Cem dias depois, Paraisópolis quer notícias além da tragédia

Vagner de Alencar

Há quase dez anos, escrevo sobre o cotidiano de Paraisópolis, a segunda maior favela de São Paulo. Tudo começou aqui no blog Mural. Assim como os outros 80 correspondentes, todos espalhados pela região metropolitana, buscamos descortinar a visão ainda estereotipada das periferias. 

Minha história com a comunidade é antiga. Em 1995, minha família se mudou da Bahia para Paraisópolis. Por lá, vivi em pelo menos cinco endereços diferentes. Todos eles em vielas que, por exemplo, sequer existem para os Correios. 

Nesta segunda-feira (9) se passaram cem dias em que uma dessas dezenas de vielas foi cenário de uma das maiores tragédias recentes do noticiário nacional. 

Nove jovens que ficaram encurralados em uma ação policial morreram pisoteados durante o baile funk Dz7, o pancadão mais famoso da cidade.

Apesar de nunca ter sido frequentador, sempre acompanhei a relação dicotômica envolvendo a festa que chega a reunir até 20 mil pessoas em um único fim de semana. 

Por consequência da tragédia, Paraisópolis recebeu todos os holofotes possíveis. Naturalmente. Acompanhar o caso e ter mais notícias do que aconteceu é sobretudo uma demanda de quem vive na região. 

Só que, se de um lado, a comunidade cobra respostas dos abusos, do outro, os moradores necessitam de outras informações sobre onde moram.

• [Entradas do conjunto de dados]:
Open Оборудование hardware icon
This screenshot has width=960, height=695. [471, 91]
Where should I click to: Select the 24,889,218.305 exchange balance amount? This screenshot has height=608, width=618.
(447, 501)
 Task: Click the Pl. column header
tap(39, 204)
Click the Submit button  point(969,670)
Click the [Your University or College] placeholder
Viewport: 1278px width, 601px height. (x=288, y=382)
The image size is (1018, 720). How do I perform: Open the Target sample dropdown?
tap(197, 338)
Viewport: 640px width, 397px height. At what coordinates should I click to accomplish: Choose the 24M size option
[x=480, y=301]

• [INSTRUÇÕES DE TRABALHO]:
1. Responda com base no texto sobre Paraisópolis:
(a) Em que ano a família de quem escreve se mudou da Bahia para Paraisópolis?
(b) Quantos jovens morreram pisoteados durante o baile funk Dz7?
(c) Quantas pessoas a festa chega a reunir em um único fim de semana?
2. Dê continuidade ao texto sobre Paraisópolis a partir da última frase apresentada.

• [TAREFAS RESOLVIDAS]:
1.
(a) Em 1995.
(b) Nove jovens.
(c) Até 20 mil pessoas.

2.
Nos últimos três meses, porém, a cobertura da imprensa sobre Paraisópolis ainda se resume ao noticiário policial. 

Não preciso ir muito longe. Basta digitar “Paraisópolis” no campo de busca do Google; ou, para ser ainda mais preciso, procurar, via Google Trends, os termos mais associados à favela nesse período. A resposta: “tragédia”, “vítima”, “massacre” são as palavras mais associadas ao bairro. 

A comunidade, no entanto, é maior e muito mais do que um retrato trágico. Ali vivem hoje​ cerca de 100 mil pessoas, que formam em torno de 25 mil famílias, sendo 80% delas nordestinas​. ​

Uma região de quase 800 mil m² com um comércio com mais 8.000 estabelecimentos​, entre​ agências bancárias, clínicas veterinárias, casas de show​, grandes redes de produtos de consumo​.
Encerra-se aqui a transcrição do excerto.